Hanyalah dalam demokrasi, sistem akuntabilitas publik dapat memantau dan membatasi kewenangan darurat pemerintah, serta menghentikannya apabila sudah tak lagi dibutuhkan.

Hanyalah dalam demokrasi, data pemerintah akan lingkup dan dampak kesehatan dari pandemi dapat dipercaya.

Demokrasi tidak menjamin adanya kepemimpinan yang kompeten dan pemerintahan yang efektif. Ketika negara-negara demokratis mendominasi kumpulan negara yang telah bertindak secara paling efektif untuk membatasi penyebaran virus, ada negara-negara demokratis yang berlaku buruk dalam mengatasi pandemi ini dan telah membayar dengan harga tinggi hilangnya nyawa dan jatuhnya ketahanan ekonomi. Negara-negara demokratis yang memiliki kinerja buruk ini semakin melemahkan masyarakat dan membuka kesempatan bagi munculnya kaum otoriter.

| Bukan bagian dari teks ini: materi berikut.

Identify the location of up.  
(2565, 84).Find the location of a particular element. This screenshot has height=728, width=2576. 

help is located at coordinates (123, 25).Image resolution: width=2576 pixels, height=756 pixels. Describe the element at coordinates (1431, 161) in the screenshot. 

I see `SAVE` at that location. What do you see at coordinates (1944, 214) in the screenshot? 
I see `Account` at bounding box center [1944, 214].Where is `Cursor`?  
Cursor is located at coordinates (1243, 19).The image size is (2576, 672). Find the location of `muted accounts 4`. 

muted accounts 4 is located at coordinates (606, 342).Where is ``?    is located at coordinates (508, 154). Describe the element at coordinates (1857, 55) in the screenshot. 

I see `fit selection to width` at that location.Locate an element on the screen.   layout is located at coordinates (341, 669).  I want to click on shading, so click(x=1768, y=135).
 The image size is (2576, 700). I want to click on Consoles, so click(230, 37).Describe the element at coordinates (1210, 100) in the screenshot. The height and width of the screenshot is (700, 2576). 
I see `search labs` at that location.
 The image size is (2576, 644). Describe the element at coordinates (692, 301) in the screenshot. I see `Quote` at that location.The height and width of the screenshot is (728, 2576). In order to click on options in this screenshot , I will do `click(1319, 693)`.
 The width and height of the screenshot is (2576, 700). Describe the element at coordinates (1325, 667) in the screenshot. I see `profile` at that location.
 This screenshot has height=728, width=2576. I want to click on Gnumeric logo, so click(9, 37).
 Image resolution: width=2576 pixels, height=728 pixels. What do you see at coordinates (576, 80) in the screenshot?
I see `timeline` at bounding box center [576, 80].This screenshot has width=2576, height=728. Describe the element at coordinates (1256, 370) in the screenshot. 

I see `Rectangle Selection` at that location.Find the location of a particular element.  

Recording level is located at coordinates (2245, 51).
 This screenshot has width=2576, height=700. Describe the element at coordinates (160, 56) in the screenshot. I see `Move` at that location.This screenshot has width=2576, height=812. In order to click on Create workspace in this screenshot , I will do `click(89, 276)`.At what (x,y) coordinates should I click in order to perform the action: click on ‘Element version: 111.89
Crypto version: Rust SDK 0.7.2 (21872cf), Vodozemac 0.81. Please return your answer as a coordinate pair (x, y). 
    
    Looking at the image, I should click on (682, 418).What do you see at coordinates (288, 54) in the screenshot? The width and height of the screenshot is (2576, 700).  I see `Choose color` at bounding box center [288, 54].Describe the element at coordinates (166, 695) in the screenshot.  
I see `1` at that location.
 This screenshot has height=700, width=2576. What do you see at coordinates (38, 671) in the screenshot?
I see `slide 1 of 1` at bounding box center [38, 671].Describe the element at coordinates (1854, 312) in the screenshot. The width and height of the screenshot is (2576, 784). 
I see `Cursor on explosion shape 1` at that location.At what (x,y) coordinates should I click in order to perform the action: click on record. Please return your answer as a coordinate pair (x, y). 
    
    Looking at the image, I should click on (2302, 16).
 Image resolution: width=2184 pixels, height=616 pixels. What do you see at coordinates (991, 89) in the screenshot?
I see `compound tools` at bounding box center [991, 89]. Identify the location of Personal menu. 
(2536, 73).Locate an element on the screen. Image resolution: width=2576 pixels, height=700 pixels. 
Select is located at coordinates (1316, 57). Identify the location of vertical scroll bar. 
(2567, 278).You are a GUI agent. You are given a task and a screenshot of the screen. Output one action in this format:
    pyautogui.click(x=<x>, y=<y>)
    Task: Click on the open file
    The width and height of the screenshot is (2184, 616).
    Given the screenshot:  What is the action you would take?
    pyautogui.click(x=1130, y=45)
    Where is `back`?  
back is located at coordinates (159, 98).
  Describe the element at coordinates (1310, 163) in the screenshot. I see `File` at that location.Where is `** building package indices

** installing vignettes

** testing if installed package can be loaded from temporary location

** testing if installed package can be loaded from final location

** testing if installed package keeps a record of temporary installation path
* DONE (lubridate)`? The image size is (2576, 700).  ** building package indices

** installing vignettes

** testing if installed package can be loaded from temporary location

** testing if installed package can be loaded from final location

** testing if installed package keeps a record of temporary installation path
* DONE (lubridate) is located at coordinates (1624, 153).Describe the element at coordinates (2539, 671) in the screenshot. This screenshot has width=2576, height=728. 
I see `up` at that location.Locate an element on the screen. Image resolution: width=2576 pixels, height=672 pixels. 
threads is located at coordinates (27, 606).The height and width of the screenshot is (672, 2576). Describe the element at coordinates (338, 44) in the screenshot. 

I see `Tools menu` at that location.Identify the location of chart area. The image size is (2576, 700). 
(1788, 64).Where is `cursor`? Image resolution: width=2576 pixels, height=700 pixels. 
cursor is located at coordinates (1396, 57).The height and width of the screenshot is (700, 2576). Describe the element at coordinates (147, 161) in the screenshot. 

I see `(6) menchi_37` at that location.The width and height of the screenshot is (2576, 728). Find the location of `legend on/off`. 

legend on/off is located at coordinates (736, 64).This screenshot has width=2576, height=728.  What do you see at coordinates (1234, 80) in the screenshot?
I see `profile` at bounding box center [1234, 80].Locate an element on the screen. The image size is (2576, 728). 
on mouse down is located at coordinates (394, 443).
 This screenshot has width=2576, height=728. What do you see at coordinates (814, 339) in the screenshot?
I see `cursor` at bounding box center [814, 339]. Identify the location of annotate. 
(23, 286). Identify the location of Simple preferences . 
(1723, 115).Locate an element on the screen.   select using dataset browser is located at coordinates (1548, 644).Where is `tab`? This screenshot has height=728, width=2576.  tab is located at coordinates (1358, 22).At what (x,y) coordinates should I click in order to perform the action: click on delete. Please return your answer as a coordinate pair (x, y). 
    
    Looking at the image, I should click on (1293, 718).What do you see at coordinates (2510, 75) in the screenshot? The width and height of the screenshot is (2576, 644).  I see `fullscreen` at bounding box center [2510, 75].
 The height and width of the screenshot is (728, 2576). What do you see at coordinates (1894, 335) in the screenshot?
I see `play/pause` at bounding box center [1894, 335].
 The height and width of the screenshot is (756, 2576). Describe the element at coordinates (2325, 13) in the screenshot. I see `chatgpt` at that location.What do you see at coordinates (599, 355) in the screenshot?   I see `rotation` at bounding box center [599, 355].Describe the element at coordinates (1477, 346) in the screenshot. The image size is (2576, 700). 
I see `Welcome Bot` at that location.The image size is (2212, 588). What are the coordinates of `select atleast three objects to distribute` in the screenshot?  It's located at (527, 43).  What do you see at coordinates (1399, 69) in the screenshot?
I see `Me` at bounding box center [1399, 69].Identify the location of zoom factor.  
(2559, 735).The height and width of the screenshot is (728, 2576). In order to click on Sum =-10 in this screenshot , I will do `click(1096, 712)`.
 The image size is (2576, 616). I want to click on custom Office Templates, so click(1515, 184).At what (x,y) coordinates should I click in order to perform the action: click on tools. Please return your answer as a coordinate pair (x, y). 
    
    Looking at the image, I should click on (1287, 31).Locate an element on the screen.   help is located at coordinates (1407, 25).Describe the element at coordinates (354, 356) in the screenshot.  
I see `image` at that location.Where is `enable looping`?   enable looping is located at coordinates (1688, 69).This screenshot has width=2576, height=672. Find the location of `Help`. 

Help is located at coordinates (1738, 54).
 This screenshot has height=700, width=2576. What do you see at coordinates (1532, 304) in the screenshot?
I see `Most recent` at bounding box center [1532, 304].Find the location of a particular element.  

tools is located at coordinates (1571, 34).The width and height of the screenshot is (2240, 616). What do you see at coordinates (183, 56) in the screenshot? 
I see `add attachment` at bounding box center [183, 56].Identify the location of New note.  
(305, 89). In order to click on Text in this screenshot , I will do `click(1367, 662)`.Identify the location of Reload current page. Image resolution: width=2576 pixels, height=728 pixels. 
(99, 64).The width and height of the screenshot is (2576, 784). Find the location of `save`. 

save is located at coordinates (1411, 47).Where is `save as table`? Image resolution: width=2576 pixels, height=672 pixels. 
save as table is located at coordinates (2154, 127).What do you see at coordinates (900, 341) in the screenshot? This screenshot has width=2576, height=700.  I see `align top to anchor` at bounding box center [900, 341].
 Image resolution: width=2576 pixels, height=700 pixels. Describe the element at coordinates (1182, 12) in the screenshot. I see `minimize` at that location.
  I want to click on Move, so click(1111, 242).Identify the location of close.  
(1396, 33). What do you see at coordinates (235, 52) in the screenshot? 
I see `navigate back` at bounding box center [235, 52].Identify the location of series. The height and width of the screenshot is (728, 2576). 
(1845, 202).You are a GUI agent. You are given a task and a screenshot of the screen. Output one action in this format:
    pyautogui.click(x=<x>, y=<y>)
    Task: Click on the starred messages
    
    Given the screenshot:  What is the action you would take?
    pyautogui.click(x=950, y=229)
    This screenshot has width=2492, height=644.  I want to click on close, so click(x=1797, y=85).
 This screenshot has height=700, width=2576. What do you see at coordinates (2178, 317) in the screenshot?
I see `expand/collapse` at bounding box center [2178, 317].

Namun, kekuatan utama demokrasi adalah pada kemampuannya untuk mengoreksi diri. Krisis COVID-19 ini adalah tanda peringatan yang sangat jelas; sebuah peringatan mendesak yang menunjukkan bahwa kebebasan yang kita rayakan terancam dan kita mesti melindunginya. Melalui demokrasi, masyarakat bersama pemimpin pilihannya dapat belajar dan tumbuh. Di saat yang sulit ini sangatlah penting untuk belajar dan tumbuh.

Pandemi ini merupakan tantangan global yang signifikan bagi demokrasi. Kaum otoriter di berbagai belahan dunia melihat krisis COVID-19 ini sebagai ajang pertarungan politik baru dalam upayanya menciptakan stigma bahwa demokrasi lemah dan memutarbalikkan kesuksesan dramatis demokrasi dalam beberapa dekade belakangan. Demokrasi kini terancam dan mereka yang perduli mesti mengumpulkan keinginannya, kedisiplinannya, dan solidaritasnya untuk membela demokrasi. Kebebasan, kesehatan, dan kehormatan masyarakat dimanapun dipertaruhkan.